[DOCUMENT EXTRACT]
=====
Annually about 400,000 bypass procedures are performed in the USA

Angio

Perfusionists help patients with a variety of diseases including:

  • Coronary Artery Disease (CAD)
  • Valve Disease
  • Congenital Heart Defects
  • Dissections
  • Aneurysms: aortic, ventricular, giant cerebral
  • Transplants: heart, liver, lung, trachea
  • Other: limb cancer, hypothermic rescue

By connecting a patient to a Heart/Lung Machine, a perfusionist keeps the patient alive while the heart is stopped. This allows the surgeon to perform delicate surgery on the motionless and bloodless heart.

Coronary artery disease refers to the development of atherosclerotic plaques in the arteries of the heart. When this develops, the supply of oxygen-rich blood to the heart muscle is reduced.

Angina is the term given to the symptom of crushing chest pain that patients experience when the heart muscle does not get enough oxygen.

One treatment of coronary artery disease is Bypass Grafting.

This picture is a drawing of the heart as it would be viewed through the right wall of the chest. The picture shows plaque in the Right Coronary Artery (the red vessel) that is reducing the blood supply to the right ventricle. In the picture, this patient has received a single bypass graft (the blue vessel) that has been sewn onto the aorta and the right coronary artery.

This bypass graft now supplies oxygenated blood to the right ventricle distal to the plaque. To perform this delicate surgery, it is generally necessary to stop the heart. This enables the surgeon to place several hair-thin sutures in an area smaller than an eraser tip.

The clinical perfusionist is the professional responsible for keeping the patient alive while the heart is stopped.
=====
[RECORD EXTRACTS]
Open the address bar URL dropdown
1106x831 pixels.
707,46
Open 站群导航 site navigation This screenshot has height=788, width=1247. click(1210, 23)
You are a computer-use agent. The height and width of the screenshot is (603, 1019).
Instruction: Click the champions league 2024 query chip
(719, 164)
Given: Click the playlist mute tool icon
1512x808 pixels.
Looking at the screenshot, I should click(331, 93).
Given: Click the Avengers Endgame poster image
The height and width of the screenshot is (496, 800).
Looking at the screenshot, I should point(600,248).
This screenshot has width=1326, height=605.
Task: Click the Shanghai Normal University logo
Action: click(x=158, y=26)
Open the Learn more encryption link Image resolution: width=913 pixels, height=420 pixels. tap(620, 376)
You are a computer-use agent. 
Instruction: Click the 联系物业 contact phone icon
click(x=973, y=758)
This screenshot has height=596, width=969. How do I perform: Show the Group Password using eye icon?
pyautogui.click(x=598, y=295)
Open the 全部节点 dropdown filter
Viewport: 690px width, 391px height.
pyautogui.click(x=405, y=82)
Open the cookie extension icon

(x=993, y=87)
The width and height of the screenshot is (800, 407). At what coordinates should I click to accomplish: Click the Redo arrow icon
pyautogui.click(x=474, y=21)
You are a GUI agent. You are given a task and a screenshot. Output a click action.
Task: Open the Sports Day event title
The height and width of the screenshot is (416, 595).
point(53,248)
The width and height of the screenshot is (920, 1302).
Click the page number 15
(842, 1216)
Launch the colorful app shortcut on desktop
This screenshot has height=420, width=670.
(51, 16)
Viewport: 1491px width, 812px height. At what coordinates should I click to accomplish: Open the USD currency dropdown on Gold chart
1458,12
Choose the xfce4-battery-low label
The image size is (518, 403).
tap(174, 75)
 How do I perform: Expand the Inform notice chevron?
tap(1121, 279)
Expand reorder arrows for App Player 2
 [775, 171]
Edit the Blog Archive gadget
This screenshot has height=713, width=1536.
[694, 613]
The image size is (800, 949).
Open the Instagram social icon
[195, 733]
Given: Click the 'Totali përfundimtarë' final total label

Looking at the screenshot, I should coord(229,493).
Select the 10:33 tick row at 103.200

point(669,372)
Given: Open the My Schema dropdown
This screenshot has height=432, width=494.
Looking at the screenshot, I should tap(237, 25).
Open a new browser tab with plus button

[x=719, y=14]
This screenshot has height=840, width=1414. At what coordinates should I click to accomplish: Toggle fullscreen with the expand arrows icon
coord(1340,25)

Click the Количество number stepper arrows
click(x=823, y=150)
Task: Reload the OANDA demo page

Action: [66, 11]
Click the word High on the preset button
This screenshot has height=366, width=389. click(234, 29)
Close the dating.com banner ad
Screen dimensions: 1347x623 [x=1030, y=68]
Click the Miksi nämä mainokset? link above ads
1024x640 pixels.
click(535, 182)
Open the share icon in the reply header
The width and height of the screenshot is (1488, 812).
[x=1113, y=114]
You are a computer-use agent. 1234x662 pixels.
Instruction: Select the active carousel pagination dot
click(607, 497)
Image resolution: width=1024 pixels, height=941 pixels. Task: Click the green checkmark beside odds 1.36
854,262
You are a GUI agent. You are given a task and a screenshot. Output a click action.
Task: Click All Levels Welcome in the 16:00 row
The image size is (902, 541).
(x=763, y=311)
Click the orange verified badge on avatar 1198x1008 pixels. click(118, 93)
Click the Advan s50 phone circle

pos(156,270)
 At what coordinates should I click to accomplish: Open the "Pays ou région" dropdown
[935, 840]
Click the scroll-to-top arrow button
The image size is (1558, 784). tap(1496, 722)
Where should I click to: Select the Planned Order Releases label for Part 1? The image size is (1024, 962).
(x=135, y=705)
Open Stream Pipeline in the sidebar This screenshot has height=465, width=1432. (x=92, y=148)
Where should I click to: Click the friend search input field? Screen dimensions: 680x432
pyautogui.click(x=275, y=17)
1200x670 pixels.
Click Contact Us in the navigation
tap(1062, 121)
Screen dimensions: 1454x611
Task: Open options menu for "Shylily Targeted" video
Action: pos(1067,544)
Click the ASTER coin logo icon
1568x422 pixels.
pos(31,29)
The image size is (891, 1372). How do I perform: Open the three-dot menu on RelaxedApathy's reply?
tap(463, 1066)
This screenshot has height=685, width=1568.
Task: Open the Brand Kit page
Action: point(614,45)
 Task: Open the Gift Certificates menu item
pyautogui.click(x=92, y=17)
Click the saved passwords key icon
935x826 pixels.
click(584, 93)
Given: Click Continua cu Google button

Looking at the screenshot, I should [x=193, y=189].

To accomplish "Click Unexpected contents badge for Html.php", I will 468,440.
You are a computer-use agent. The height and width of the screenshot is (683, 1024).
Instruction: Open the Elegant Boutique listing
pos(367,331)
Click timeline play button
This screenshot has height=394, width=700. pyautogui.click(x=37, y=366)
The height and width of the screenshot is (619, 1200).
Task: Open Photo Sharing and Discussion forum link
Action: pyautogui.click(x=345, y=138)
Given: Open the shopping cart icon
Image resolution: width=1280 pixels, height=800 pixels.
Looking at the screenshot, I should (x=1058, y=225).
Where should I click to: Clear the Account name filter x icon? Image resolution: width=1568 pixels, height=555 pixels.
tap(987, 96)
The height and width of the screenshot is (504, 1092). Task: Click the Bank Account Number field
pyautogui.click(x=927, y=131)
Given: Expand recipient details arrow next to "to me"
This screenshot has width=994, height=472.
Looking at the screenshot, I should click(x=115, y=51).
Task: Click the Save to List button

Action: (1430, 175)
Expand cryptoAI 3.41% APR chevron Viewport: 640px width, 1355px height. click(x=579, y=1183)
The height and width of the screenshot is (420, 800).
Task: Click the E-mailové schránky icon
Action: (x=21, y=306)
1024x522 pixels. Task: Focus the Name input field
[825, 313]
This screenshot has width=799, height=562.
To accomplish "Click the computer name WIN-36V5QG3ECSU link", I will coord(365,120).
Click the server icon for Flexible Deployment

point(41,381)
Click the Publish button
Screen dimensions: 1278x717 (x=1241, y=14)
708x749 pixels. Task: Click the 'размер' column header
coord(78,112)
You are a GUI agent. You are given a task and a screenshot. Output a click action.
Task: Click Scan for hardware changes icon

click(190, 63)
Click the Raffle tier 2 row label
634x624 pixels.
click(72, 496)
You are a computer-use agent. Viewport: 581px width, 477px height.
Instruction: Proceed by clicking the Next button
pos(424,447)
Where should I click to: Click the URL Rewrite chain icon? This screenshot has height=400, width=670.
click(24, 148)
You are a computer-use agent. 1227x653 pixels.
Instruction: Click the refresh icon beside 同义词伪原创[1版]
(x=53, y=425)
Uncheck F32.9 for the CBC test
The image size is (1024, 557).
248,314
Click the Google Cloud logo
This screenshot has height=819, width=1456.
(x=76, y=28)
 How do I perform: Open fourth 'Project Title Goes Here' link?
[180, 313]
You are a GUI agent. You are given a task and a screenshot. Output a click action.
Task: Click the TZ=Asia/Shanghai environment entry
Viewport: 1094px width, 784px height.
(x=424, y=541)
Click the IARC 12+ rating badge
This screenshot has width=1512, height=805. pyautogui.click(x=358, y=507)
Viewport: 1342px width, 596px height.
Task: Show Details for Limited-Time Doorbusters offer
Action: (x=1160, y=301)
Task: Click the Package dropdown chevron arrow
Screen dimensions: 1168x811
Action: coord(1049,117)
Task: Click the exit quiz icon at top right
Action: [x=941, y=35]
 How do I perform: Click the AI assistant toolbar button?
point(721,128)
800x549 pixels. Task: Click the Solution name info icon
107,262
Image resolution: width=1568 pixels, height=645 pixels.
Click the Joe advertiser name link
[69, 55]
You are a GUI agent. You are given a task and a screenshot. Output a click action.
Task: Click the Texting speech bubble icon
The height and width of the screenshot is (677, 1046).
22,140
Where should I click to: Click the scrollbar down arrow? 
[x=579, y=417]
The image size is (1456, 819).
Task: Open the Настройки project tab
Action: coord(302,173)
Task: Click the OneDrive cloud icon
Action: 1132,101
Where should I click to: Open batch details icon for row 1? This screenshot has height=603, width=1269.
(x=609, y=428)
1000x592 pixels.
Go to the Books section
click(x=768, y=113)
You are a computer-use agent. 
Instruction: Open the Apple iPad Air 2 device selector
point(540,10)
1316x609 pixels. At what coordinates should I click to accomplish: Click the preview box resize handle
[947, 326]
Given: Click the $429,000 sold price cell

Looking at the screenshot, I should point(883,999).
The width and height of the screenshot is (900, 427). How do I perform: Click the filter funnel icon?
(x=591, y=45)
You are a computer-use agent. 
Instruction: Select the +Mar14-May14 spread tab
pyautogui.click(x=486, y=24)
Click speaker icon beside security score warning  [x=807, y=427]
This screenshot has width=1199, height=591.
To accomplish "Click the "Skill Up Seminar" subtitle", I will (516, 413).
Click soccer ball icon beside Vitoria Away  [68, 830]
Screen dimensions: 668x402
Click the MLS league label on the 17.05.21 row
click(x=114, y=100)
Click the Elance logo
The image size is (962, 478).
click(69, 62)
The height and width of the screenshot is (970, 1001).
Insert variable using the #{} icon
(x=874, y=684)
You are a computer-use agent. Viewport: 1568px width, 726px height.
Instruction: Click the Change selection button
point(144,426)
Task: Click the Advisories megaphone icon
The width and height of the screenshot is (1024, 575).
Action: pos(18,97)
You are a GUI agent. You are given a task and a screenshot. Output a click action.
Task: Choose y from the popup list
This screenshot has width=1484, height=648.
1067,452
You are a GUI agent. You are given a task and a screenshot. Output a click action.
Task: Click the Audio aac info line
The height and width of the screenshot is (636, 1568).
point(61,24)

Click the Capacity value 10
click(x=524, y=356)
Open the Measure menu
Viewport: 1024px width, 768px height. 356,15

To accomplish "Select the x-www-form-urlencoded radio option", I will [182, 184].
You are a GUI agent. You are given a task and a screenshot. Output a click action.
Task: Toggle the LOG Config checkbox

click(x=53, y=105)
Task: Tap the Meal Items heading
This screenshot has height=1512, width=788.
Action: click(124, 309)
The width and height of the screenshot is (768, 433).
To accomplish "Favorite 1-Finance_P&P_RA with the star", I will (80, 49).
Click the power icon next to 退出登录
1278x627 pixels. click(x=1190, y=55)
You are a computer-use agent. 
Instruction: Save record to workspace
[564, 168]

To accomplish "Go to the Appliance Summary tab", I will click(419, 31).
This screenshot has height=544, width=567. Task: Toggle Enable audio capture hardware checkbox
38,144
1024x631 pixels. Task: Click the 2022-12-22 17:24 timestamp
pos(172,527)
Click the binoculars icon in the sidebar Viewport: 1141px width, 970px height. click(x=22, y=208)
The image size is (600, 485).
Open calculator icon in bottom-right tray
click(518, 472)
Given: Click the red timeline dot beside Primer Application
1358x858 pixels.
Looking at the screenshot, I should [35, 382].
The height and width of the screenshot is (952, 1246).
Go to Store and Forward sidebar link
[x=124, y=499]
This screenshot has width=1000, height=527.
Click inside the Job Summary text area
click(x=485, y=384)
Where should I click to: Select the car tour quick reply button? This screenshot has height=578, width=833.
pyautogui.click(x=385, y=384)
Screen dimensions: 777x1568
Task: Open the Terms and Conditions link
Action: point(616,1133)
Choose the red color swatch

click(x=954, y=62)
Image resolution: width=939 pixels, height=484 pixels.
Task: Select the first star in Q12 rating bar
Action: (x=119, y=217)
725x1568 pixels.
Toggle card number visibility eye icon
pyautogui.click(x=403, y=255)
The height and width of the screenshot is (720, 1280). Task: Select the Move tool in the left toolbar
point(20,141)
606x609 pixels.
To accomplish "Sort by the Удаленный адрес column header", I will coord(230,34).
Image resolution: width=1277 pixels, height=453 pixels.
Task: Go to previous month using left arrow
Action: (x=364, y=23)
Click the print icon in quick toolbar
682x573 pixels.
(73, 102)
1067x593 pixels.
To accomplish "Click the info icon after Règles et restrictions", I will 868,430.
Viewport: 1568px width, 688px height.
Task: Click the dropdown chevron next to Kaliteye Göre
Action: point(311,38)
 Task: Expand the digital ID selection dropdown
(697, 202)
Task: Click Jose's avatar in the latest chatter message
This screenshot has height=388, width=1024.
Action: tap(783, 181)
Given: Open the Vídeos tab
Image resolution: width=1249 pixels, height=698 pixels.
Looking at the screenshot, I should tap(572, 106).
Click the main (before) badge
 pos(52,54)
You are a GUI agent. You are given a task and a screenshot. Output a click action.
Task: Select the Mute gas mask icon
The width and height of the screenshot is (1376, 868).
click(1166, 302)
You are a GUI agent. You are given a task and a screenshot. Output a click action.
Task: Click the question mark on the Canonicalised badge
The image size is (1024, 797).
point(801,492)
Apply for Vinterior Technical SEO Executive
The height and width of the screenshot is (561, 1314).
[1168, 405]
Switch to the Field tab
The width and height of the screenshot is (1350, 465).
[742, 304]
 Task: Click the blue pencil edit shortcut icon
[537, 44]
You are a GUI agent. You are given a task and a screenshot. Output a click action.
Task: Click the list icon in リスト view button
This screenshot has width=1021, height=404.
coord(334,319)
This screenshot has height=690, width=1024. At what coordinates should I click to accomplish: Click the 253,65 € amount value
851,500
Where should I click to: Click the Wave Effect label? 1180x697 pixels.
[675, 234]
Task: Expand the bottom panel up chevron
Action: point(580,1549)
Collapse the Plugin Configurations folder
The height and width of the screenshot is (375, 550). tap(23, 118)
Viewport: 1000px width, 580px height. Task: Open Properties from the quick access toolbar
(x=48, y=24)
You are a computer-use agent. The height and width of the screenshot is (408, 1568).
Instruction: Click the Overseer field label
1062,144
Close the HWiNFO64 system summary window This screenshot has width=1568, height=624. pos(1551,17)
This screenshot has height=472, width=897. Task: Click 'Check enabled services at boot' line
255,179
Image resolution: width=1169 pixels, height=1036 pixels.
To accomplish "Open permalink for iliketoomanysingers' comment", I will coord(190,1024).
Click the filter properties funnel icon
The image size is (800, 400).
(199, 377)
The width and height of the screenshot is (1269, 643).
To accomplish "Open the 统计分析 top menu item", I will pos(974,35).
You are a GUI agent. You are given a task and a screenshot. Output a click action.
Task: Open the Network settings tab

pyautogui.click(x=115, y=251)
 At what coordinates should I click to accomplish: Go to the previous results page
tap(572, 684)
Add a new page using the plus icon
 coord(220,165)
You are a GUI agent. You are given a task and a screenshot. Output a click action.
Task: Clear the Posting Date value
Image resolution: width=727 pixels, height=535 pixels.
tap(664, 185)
=====
[EXERCISES]
1. Rewrite the paragraph of the perfusion text that begins "This picture is a drawing of the heart" as a short bulleted list that keeps its main facts.
2. Write out the perfusion text from "By connecting a" to "and bloodless heart.", copying it word for word.
3. Answer the following questions using the perfusion text.
(a) About how many bypass procedures are performed annually in the USA?
(b) What term is given to the crushing chest pain experienced when the heart muscle does not get enough oxygen?
(c) Which transplants are listed among the conditions with which perfusionists help?

[RESPONSES BY TASK]
1.
- The drawing shows the heart as seen through the right wall of the chest.
- Plaque in the Right Coronary Artery (the red vessel) is reducing the blood supply to the right ventricle.
- The patient has received a single bypass graft (the blue vessel), sewn onto the aorta and the right coronary artery.

2.
By connecting a patient to a Heart/Lung Machine, a perfusionist keeps the patient alive while the heart is stopped. This allows the surgeon to perform delicate surgery on the motionless and bloodless heart.

3.
(a) About 400,000.
(b) Angina.
(c) Heart, liver, lung, and trachea transplants.